Credit: glasbergen.com

No doubt, that can be scary. When I volunteered to be helped in a problem I am facing and would like help with, the training almost turned into a counselling session. There I was, explaining how I’m dreading my first data collection because it involves walking up to strangers and asking them for 10-15min of their time to answer some questions, and 10min later we were discussing my fear of trusting others and myself. Sounds scary? Absolutely bloody was. But it was extremely helpful. No one advised me to just get over myself and to get on with it. Instead, I was reaffirmed that I’m clearly not the only one facing these fears (anyone?) and together we found ways I could comfortably collect my data without constantly increased anxiety levels. Those 15-20min definitely weren’t easy, but they were worth it. This is not a training through which you sit, let everything wash over you and then walk out with a nothing-meaning certificate at the end of the day. This is real training which will be exhausting, demanding, challenging but also fun! That’s the only way to learn.

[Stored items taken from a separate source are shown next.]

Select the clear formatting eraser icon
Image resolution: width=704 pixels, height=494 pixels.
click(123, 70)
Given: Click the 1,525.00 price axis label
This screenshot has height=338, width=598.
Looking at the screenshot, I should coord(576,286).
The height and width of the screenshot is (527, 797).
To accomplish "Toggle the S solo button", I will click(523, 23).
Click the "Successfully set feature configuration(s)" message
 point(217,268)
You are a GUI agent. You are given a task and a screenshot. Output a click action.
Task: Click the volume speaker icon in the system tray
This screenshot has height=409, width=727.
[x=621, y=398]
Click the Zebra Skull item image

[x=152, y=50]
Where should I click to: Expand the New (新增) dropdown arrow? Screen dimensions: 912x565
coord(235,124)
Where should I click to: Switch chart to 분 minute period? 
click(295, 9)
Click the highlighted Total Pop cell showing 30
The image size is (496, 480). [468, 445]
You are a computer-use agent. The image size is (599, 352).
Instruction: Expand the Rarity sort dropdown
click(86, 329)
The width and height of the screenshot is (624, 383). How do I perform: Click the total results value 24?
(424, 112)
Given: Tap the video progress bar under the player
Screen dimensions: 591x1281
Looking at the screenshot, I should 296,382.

Besides that, it can open up possibilities by merely making you believe that you can take them on. In year 1, we spend a whole day on presentation skills. Before that day I didn’t dare sign up for the 3-Minute-Thesis competition. But after that, I just did it – what did I have to lose? What resulted was amazing: I didn’t win but I got through to the finals where a member of UofG staff heard me speak about my PhD topic (the Maker movement) and referred me to co.lab, a makerspace initiative on campus that was looking for an intern. I got the internship, a lot of invaluable experience and contacts, and can now say I’ve had practical work experience in my field. Participating in PSP might not have the same effect for everyone, but the point is that it will make you believe in yourself just a little bit more and that can open up new opportunities.

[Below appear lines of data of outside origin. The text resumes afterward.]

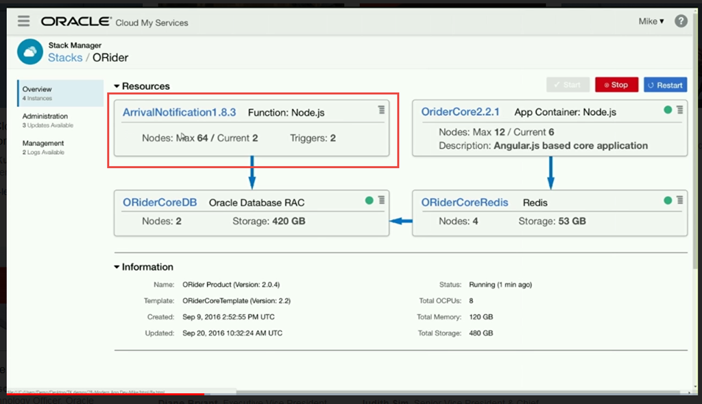The width and height of the screenshot is (702, 404).
Task: Open ArrivalNotification1.8.3 card menu icon
Action: 381,110
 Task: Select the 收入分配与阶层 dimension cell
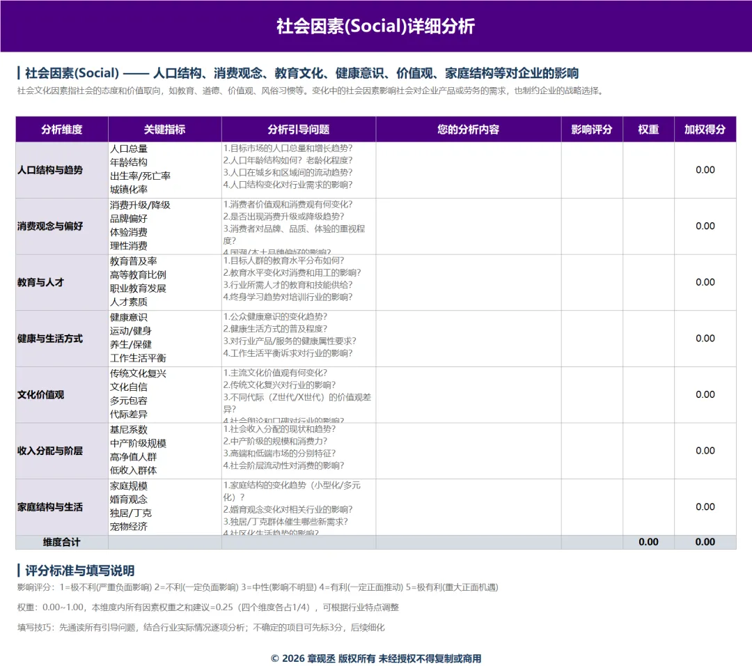tap(62, 451)
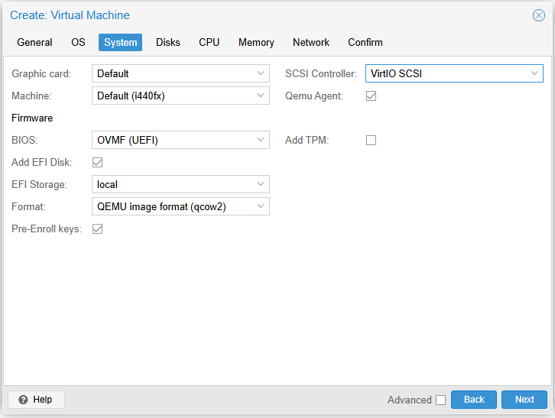555x418 pixels.
Task: Click the Next button
Action: (524, 400)
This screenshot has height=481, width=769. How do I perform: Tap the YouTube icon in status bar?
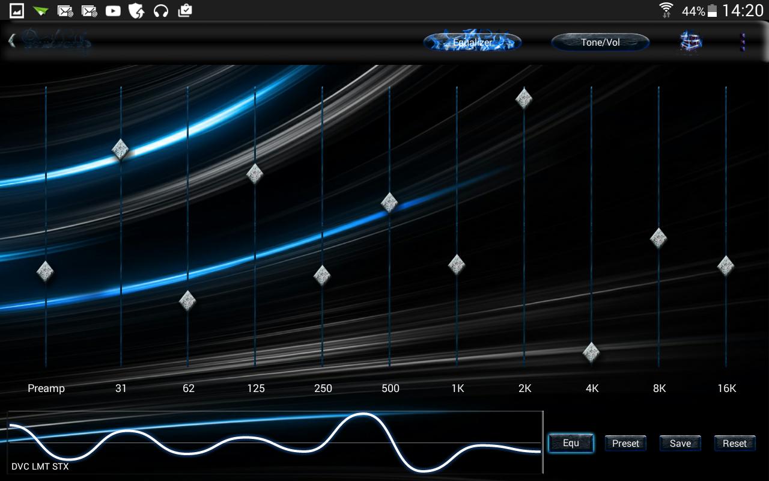pyautogui.click(x=112, y=10)
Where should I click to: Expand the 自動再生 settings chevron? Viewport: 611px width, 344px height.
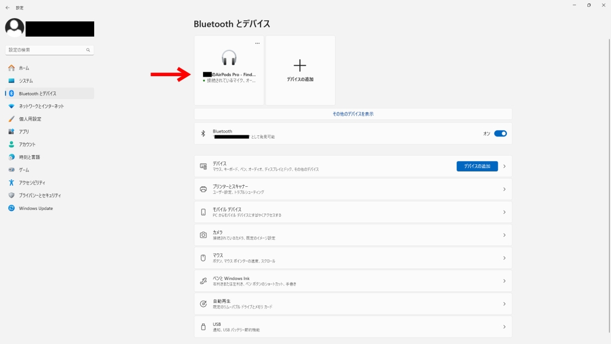tap(504, 303)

You might still be thinking: “She can say what she wants, this totally sounds like a super corporate programme and that’s just not me.” And you’re right. PSP is definitely infused with corporate experiences and business skills. But, to be honest, which place of work doesn’t operate like that anymore? Academia, charities, social enterprises – they all operate more and more like businesses. The point I’ve been trying to make is that despite that focus, the priority in this training is you and you alone. It’s about discovering your strength, working on and with your weaknesses, and getting to where you want to be in your life - if corporate world or charity. At the end of this programme, you will not only end up with a ILM certificate, but with much more self-awareness.